- Peter McGuire
Why Do Humans Stampede?
Part 1 of a series on human stampedes and crushes
Every year people die from being squeezed or trampled by other people. What causes these human stampedes and how do we prevent them?
Muhammad Hamed / Reuters
You’re at a football game with some friends. There’s standing room only. You got there fairly early so you’re somewhere near the middle of the crowd. At first, it’s not much different from any other big event. As more people arrive, it gets crowded. For a while, you’re annoyed that people keep filling in the space in front of you. You were there first! But soon it doesn’t matter because every space around you is now full. You can feel a slight but perceptible force pushing you into the person in front of you. Then the calls from the front start: Move back! We’re squished against the fence.
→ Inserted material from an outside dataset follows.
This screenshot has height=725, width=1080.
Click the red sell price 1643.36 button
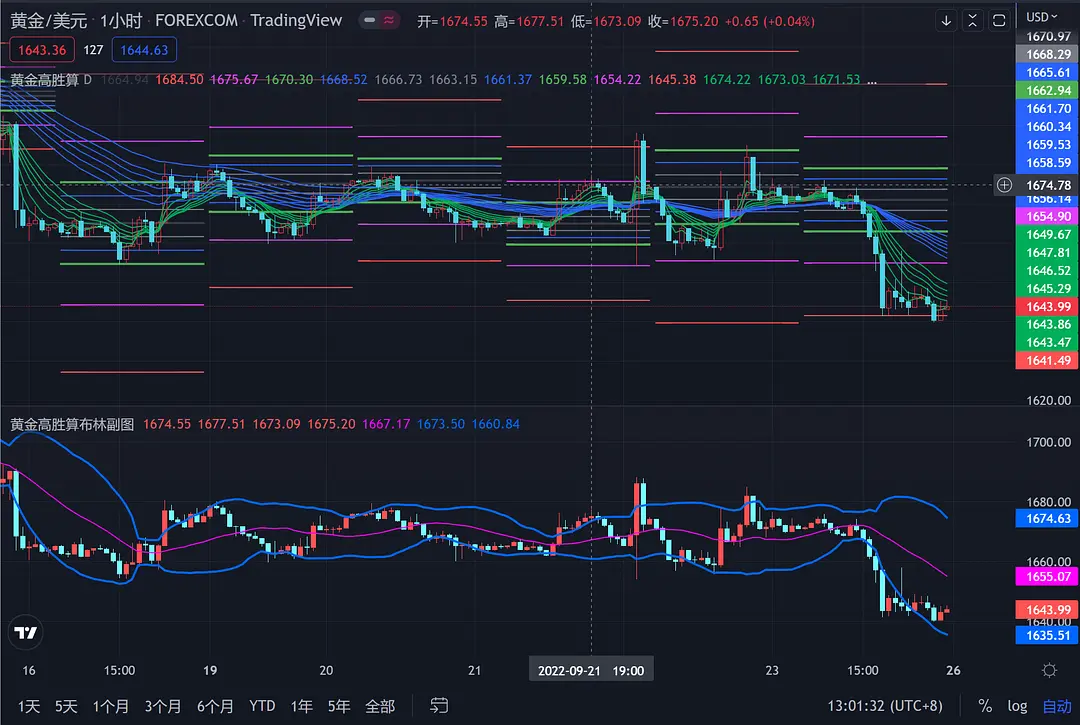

You dig your feet into the ground to try and resist the forward motion but it’s too strong and you have no leverage. You’re packed in on all sides so your feet can do nothing but keep you up. Your friends are gone now. If you’re not tall, you can’t see anything but heads and shoulders. You are no longer in control of your fate.
Panic starts to set in. Not just for you, for everyone. You can hear it in their voices. Let me out! Move back! Someone help me! I can’t breathe!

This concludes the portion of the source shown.